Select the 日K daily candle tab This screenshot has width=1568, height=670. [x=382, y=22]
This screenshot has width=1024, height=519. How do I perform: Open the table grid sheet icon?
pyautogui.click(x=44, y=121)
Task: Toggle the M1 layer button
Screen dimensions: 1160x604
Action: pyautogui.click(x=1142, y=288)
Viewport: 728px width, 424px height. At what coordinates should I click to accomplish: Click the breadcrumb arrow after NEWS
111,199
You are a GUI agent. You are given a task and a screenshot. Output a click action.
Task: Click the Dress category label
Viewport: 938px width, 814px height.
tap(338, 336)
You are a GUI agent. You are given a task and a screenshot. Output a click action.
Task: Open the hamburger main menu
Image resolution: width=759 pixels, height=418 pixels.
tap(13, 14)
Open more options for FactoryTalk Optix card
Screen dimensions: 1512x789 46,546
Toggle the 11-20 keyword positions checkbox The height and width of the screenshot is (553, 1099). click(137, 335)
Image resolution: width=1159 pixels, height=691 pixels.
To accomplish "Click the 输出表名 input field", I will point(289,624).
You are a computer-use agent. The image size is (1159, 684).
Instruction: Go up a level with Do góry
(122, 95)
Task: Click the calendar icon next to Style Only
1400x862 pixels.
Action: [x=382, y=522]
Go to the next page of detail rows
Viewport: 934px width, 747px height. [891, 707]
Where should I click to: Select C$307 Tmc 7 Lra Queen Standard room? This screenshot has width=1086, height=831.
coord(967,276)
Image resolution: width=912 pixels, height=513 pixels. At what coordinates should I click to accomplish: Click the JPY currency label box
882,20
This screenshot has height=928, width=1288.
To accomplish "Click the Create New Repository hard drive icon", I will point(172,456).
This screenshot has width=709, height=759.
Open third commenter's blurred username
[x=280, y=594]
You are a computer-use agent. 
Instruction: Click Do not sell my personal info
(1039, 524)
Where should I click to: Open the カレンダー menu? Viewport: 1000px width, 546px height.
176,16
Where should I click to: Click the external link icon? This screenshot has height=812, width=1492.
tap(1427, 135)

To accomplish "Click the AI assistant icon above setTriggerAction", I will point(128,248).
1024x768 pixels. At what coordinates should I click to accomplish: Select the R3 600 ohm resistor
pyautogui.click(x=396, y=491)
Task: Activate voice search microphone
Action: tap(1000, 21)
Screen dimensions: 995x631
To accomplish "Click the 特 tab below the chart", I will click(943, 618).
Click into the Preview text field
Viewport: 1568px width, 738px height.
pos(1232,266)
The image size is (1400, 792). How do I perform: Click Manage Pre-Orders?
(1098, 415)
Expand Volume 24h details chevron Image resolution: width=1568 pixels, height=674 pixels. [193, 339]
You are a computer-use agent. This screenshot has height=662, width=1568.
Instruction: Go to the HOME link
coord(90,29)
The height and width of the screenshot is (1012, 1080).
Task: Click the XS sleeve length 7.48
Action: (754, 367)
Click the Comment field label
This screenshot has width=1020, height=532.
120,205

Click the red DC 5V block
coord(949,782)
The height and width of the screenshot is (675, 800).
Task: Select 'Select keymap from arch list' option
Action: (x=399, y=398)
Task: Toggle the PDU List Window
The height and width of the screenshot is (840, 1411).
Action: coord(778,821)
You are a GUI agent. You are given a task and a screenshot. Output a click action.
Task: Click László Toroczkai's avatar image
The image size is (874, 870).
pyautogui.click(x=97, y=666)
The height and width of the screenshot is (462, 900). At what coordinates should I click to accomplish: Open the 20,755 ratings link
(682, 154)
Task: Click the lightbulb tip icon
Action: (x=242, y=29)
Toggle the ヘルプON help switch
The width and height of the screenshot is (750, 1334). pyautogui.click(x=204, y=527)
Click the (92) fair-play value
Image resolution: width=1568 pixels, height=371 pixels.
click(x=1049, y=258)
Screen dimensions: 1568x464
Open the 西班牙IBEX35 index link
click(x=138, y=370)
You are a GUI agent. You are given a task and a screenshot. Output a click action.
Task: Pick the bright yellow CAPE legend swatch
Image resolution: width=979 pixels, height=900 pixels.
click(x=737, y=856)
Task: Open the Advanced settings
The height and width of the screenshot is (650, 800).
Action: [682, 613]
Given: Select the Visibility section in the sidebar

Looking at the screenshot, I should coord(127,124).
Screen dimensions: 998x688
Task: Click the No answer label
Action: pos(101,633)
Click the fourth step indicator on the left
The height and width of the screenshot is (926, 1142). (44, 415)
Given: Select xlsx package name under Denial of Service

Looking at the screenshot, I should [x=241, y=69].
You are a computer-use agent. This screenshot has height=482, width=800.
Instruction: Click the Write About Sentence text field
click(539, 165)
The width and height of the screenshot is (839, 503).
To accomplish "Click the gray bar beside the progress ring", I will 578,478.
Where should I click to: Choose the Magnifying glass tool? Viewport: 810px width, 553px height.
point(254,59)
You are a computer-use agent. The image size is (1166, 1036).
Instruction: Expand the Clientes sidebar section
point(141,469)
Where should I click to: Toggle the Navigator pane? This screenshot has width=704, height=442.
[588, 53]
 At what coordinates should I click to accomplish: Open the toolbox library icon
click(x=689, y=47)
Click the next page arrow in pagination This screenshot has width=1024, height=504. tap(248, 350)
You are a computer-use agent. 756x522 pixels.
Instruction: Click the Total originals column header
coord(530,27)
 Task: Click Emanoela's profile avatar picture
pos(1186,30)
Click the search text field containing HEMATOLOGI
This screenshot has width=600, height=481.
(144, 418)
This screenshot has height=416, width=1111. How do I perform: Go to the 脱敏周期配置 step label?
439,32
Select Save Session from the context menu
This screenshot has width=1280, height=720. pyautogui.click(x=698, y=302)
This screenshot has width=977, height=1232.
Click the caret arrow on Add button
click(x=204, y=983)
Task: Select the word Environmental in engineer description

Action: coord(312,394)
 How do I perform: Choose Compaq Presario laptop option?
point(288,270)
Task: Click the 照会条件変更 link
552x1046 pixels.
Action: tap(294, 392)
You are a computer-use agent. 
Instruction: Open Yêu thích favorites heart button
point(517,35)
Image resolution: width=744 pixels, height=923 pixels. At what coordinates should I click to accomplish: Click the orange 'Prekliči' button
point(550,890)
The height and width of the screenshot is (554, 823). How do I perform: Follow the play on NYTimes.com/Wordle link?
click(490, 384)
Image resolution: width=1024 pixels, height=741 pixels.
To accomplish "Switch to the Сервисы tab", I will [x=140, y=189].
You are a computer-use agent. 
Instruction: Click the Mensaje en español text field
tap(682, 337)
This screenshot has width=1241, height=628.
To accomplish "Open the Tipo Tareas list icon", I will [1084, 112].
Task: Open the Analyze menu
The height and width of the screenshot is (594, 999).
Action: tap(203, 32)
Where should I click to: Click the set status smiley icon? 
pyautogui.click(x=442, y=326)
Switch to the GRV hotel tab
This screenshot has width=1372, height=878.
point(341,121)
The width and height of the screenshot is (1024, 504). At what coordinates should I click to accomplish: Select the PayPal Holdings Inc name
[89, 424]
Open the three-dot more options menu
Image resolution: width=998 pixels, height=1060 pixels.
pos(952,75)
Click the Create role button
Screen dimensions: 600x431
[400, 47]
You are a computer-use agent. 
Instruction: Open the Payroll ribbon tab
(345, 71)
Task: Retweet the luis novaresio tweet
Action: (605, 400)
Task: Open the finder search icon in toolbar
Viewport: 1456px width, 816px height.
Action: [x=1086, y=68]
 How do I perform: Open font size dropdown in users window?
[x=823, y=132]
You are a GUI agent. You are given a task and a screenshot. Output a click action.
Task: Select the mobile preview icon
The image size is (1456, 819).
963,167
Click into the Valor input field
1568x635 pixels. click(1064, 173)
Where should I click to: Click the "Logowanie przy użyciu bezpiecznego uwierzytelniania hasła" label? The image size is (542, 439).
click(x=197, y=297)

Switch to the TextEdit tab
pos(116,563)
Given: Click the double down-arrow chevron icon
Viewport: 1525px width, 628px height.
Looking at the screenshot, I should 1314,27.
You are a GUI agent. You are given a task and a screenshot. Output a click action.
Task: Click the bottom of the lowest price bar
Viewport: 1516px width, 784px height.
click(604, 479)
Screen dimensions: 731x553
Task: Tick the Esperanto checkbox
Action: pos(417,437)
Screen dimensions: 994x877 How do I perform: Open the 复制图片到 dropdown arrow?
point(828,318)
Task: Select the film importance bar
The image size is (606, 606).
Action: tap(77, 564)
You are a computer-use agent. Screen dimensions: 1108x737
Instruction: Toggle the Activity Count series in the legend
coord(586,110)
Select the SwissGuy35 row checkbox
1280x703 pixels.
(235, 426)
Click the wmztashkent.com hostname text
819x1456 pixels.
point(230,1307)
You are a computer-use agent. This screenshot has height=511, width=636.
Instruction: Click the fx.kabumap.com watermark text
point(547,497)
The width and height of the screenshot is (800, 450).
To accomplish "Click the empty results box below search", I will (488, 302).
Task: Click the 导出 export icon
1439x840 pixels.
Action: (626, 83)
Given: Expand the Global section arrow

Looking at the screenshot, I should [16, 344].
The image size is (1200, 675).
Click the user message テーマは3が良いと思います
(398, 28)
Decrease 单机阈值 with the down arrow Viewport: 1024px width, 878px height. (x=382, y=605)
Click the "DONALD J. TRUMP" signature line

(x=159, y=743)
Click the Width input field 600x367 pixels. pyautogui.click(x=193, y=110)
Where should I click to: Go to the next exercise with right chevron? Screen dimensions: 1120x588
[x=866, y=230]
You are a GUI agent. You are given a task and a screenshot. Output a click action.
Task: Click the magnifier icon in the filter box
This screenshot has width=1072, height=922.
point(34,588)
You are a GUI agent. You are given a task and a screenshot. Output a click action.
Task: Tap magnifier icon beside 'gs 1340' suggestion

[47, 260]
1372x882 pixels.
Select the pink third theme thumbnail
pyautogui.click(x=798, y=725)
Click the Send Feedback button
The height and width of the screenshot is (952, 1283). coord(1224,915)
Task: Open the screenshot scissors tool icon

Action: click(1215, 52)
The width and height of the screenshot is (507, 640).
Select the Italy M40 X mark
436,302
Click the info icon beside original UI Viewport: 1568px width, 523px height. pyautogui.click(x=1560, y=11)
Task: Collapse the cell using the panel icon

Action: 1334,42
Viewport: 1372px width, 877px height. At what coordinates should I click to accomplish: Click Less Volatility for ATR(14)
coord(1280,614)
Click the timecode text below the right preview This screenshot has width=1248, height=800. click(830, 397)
*****
In the entries above, find each line with "computer" and list it.

You are a computer-use agent. The image size is (1159, 684).
You are a computer-use agent. 
You are a computer-use agent. This screenshot has height=662, width=1568.
You are a computer-use agent. This screenshot has height=482, width=800.
You are a computer-use agent. The image size is (1166, 1036).
You are a computer-use agent. 756x522 pixels.
You are a computer-use agent. 
You are a computer-use agent. 
You are a computer-use agent. 
You are a computer-use agent. Screen dimensions: 1108x737
You are a computer-use agent. This screenshot has height=511, width=636.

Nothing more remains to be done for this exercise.